In this book, we focus on a model-agnostic method that does not assume anything about the model structure. Therefore, it can be applied to any predictive model or ensemble of models. Moreover, and perhaps even more importantly, it allows comparing an explanatory-variable’s importance between models with different structures.

17.2 Intuition

We focus on the method described in more detail by Fisher, Rudin, and Dominici (2018). The main idea is to measure how much does a model’s performance change if the effect of a selected explanatory variable, or of a group of variables, is removed? To remove the effect, we use perturbations, like resampling from an empirical distribution or permutation of the values of the variable.

The idea is borrowed from the variable-importance measure proposed by Leo Breiman (2001a) for random forest. If a variable is important, then we expect that, after permuting the values of the variable, the model’s performance (as captured by one of the measures discussed in Chapter 16) will worsen. The larger the change in the performance, the more important is the variable.

Despite the simplicity of the idea, permutation-based-approach to measuring an explanatory-variable’s importance is a very powerful model-agnostic tool for model exploration. Variable-importance measures obtained in this way may be compared between different models. This property is discussed in detail in Section 17.5.

17.3 Method

Consider a set of \(n\) observations for a set of \(p\) explanatory variables and dependent variable \(Y\). Let \(\underline{X}\) denote the matrix containing, in rows, the (transposed column-vectors of) observed values of the explanatory variables for all observations. Denote by \(\underline{y}\) the column vector of the observed values of \(Y\). Let \(\hat{\underline{y}}=(f(\underline{x}_1),\ldots,f(\underline{x}_n))'\) denote the corresponding vector of predictions for \(\underline{y}\) for model \(f()\).
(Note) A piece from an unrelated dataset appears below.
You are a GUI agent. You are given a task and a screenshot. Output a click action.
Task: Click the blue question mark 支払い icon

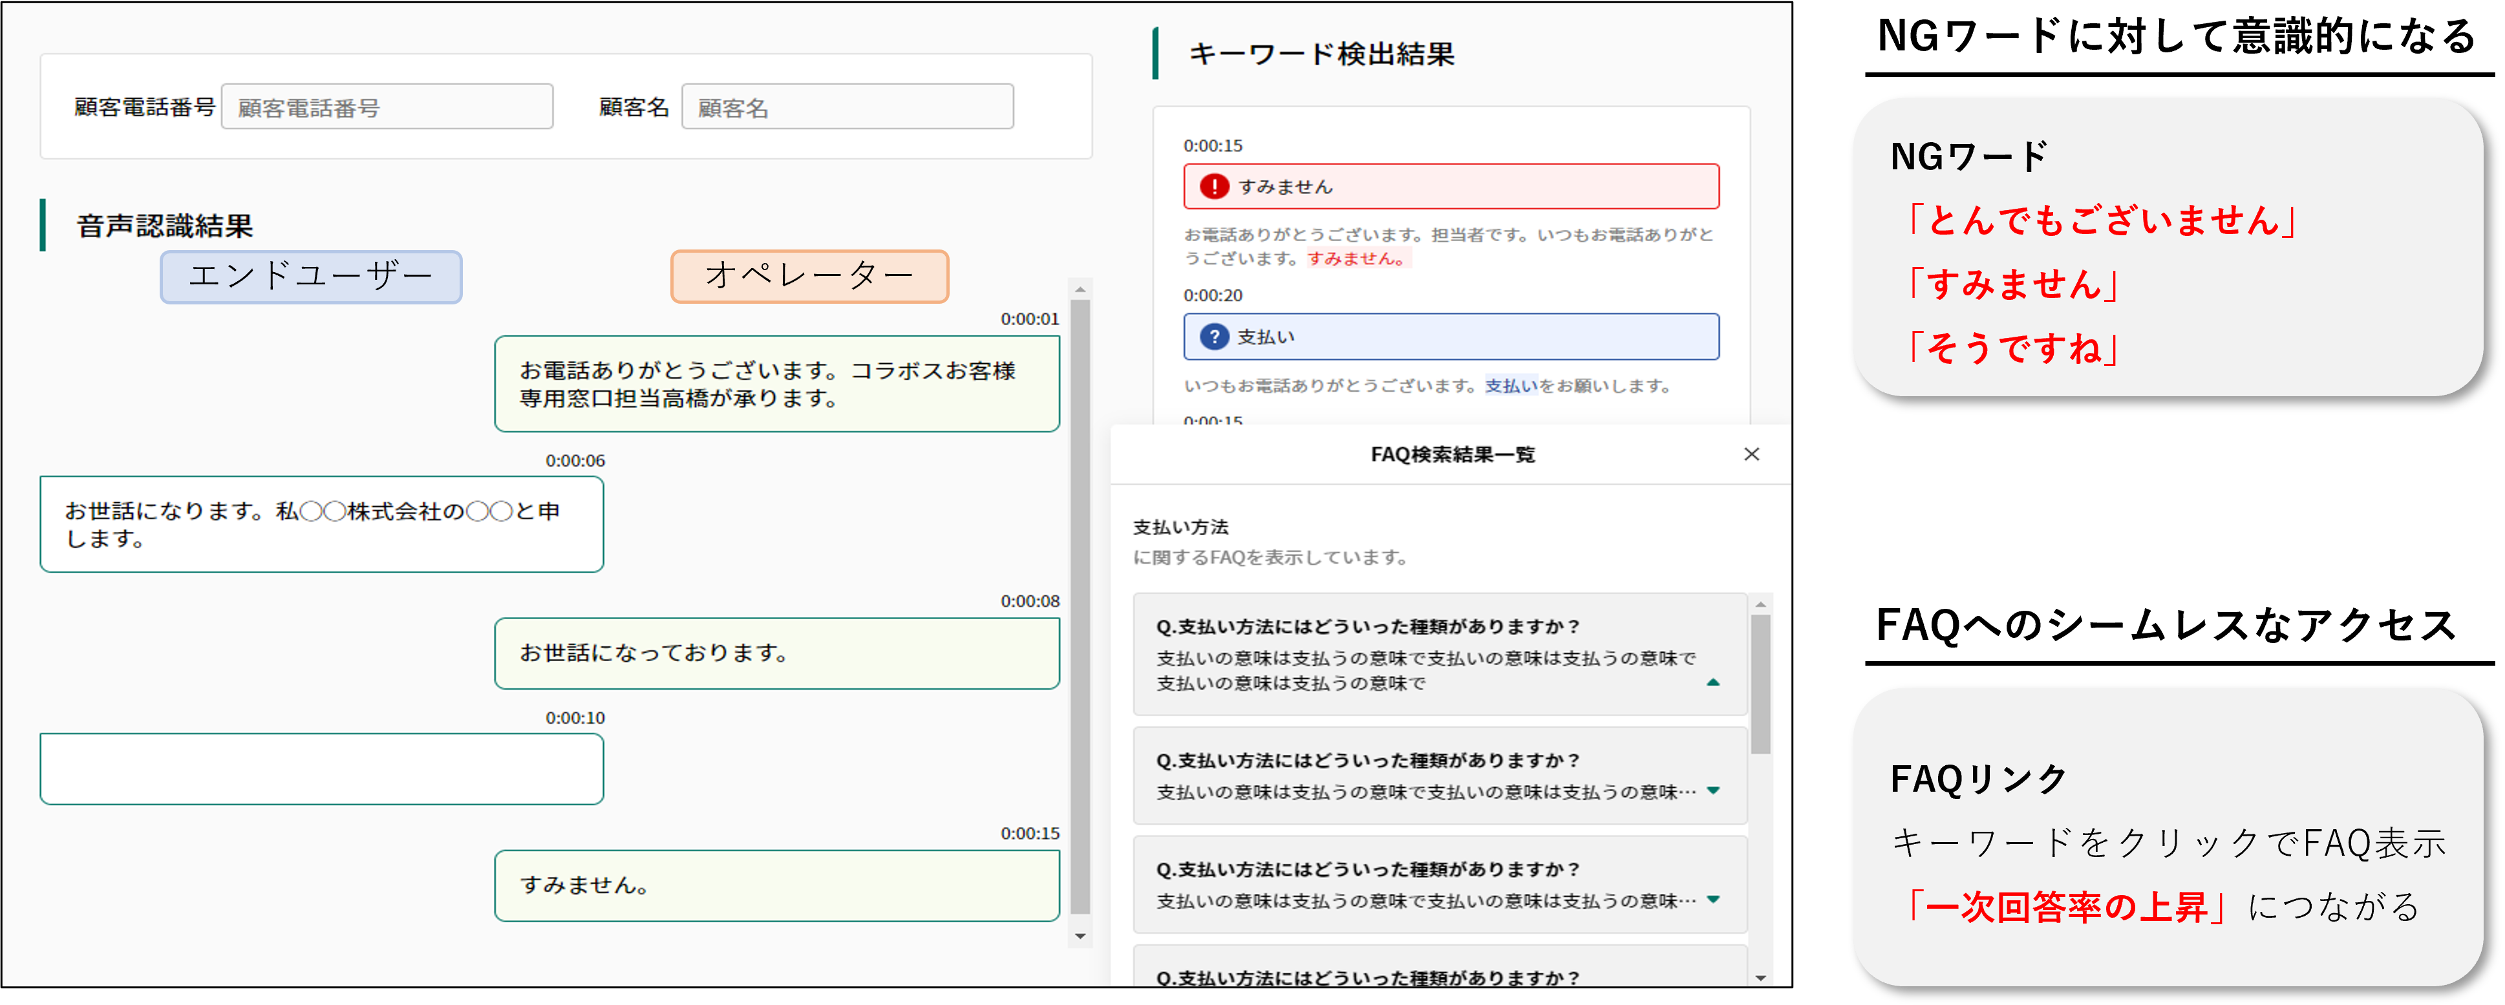(1214, 336)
Let \(\mathcal L(\hat{\underline{y}}, \underline X, \underline{y})\) be a loss function that quantifies goodness-of-fit of model \(f()\). For instance, \(\mathcal L()\) may be the value of log-likelihood (see Chapter 16) or any other model performance measure discussed in previous chapter. Consider the following algorithm:

  1. Compute \(L^0 = \mathcal L(\hat{\underline{y}}, \underline X, \underline{y})\), i.e., the value of the loss function for the original data. Then, for each explanatory variable \(X^j\) included in the model, do steps 2-5.
  2. Create matrix \(\underline{X}^{*j}\) by permuting the \(j\)-th column of \(\underline{X}\), i.e., by permuting the vector of observed values of \(X^j\).
  3. Compute model predictions \(\hat{\underline{y}}^{*j}\) based on the modified data \(\underline{X}^{*j}\).
  4. Compute the value of the loss function for the modified data: \[ L^{*j} = \mathcal L(\hat{\underline{y}}^{*j}, \underline{X}^{*j}, \underline{y}). \]
  5. Quantify the importance of \(X^j\) by calculating \(vip_{Diff}^j = L^{*j} - L^0\) or \(vip_{Ratio}^j = L^{*j} / L^0\).

Note that the use of resampling or permuting data in Step 2 involves randomness. Thus, the results of the procedure may depend on the obtained configuration of resampled/permuted values. Hence, it is advisable to repeat the procedure several (many) times. In this way, the uncertainty associated with the calculated variable-importance values can be assessed.

The calculations in Step 5 “normalize” the value of the variable-importance measure with respect to \(L^0\). However, given that \(L^0\) is a constant, the normalization has no effect on the ranking of explanatory variables according to \(vip_{Diff}^j\) nor \(vip_{Ratio}^j\). Thus, in practice, often the values of \(L^{*j}\) are simply used to quantify a variable’s importance.

17.4 Example: Titanic data

In this section, we illustrate the use of the permutation-based variable-importance evaluation by applying it to the random-forest model for the Titanic data (see Section 5.2.2). Recall that the goal is to predict survival probability of passengers based on their gender, age, class in which they travelled, ticket fare, the number of persons they travelled with, and the harbour they embarked the ship on.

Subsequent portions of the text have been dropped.